To study the structure and kinematics of gas around IRAS 16547-4247, the research group observed molecular line emission of dust, CO, and methanol (CH3OH). From the observation results of dust, it was first found that the center of the region contains two high-density compact gas clouds with masses 10 to 20 times that of the Sun. It is thought that these gas clouds are surrounding a newly forming high-mass star like a cocoon.
And the observation results of CO indicates that the outflows, which looked like a blurred object extending in the north-south direction, was actually two pairs of outflows aligned with the north-south and east-west direction, respectively. Since the angular resolution provided by ALMA was 36 times higher than that applied to the past CO observations, the results clearly revealed the details of complex structure and kinematics of gas.

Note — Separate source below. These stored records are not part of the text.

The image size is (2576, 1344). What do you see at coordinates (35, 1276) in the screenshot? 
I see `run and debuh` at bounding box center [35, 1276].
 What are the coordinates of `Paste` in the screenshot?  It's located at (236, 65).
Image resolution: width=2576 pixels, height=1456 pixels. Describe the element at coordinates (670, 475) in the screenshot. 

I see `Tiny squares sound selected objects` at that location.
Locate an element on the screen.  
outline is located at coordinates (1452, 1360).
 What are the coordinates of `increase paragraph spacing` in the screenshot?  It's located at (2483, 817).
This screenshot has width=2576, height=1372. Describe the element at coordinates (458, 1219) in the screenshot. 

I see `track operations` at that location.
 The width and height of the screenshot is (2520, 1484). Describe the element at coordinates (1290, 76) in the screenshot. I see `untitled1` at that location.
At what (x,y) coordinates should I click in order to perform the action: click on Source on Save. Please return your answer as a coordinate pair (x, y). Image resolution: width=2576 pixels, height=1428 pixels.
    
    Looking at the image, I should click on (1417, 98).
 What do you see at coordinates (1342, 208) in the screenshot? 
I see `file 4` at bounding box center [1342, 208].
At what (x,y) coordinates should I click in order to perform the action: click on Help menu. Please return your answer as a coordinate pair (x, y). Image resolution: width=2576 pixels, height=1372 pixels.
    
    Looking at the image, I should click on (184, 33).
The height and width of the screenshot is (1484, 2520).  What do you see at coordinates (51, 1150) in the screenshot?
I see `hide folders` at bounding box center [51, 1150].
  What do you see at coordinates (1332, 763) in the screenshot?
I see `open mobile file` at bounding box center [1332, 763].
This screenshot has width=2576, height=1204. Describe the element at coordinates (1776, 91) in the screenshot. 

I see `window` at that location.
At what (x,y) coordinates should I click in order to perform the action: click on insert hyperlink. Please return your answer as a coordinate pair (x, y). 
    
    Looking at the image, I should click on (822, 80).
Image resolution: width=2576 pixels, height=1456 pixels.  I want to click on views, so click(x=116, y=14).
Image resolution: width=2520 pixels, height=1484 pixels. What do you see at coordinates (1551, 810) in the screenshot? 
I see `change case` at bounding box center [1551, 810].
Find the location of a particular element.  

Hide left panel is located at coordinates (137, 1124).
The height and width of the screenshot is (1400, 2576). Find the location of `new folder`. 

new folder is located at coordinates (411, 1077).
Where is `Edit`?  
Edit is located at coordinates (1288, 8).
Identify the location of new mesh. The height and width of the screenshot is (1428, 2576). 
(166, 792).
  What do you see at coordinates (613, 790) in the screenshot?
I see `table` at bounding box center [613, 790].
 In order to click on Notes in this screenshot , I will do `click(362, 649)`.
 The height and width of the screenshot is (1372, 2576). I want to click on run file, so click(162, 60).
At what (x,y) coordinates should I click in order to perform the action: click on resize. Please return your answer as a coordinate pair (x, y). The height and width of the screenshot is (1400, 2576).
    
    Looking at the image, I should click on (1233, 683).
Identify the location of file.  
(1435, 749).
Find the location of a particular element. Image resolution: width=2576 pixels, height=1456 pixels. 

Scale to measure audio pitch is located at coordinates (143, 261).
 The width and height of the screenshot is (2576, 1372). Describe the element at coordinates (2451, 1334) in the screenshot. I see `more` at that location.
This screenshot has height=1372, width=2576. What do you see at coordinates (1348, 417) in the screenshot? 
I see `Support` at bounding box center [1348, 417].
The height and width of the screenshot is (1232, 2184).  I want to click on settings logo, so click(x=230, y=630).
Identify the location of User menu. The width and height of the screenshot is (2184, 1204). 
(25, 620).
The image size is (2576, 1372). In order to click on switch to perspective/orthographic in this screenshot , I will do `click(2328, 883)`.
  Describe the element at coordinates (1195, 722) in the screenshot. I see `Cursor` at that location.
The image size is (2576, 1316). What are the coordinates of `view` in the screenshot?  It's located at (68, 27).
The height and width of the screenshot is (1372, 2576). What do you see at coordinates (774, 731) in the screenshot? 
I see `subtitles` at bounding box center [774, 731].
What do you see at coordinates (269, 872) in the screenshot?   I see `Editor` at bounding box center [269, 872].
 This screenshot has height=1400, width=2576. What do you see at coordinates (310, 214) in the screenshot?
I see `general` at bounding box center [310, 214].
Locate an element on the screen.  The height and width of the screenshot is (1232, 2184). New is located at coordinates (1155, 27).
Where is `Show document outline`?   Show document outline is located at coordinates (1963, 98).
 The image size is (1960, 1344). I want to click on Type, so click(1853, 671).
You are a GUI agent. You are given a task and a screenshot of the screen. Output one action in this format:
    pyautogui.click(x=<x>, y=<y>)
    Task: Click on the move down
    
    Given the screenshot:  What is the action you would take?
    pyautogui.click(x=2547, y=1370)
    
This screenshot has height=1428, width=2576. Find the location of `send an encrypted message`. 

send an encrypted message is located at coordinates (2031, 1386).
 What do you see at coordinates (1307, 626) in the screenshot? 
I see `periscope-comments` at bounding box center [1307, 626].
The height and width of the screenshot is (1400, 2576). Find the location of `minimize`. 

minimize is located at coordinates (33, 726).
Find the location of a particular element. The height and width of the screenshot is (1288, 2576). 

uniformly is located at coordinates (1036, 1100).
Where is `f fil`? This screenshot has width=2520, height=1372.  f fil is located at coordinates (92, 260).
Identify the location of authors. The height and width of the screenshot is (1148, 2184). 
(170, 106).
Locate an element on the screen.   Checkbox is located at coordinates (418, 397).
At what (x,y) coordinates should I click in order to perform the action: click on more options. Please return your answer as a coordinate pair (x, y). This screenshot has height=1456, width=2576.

As it is assumed that one protostar is able to produce only a pair of outflows, these results suggests that multiple stars are being formed simultaneously in this region.
On top of these, the research group discovered that methanol molecules are spreading from the center of IRAS1654-4247 in the form of an hourglass structure. CH3OH is normally produced on the surface of dust, but when the temperature increases by some process, it will be released from the dust surface and turn into gas that emits radio waves. Since the hourglass structure made by the distribution of CH3OH traces the contour of the observed CO outflow, CH3OH is assumed to have been produced by the interaction with the ambient gas, which was pushed away by the outflow from the protostar, resulting in the increase of temperature and consequent transition into gas. This kind of hourglass structure has often been found around low-mass protostars, but it was the first time that the distribution of CH3OH with this structure was found in a high-mass star-forming region. Furthermore, past observation results indicate the presence of a maser source emitting extremely strong radio waves on the extended line of the CO outflow. Although it was unknown what is responsible for the maser source in this object, the observation results this time suggest that the maser source is excited by the shock influence between a high-velocity outflow and the ambient gas.
“We conducted radio observations of carbon monoxide and methanol to explore the details of the distribution and kinematics of gas in the region where high-mass stars are forming in clusters,” Higuchi said. “A typical example of a high-mass star-forming region is the Orion Nebula, but ALMA enabled us to see the complex formation environment of star clusters, which is even seven times farther away than the Orion Nebula with the highest imaging resolution ever achieved. ALMA will become indispensable for the future research on the high-mass star-forming region.”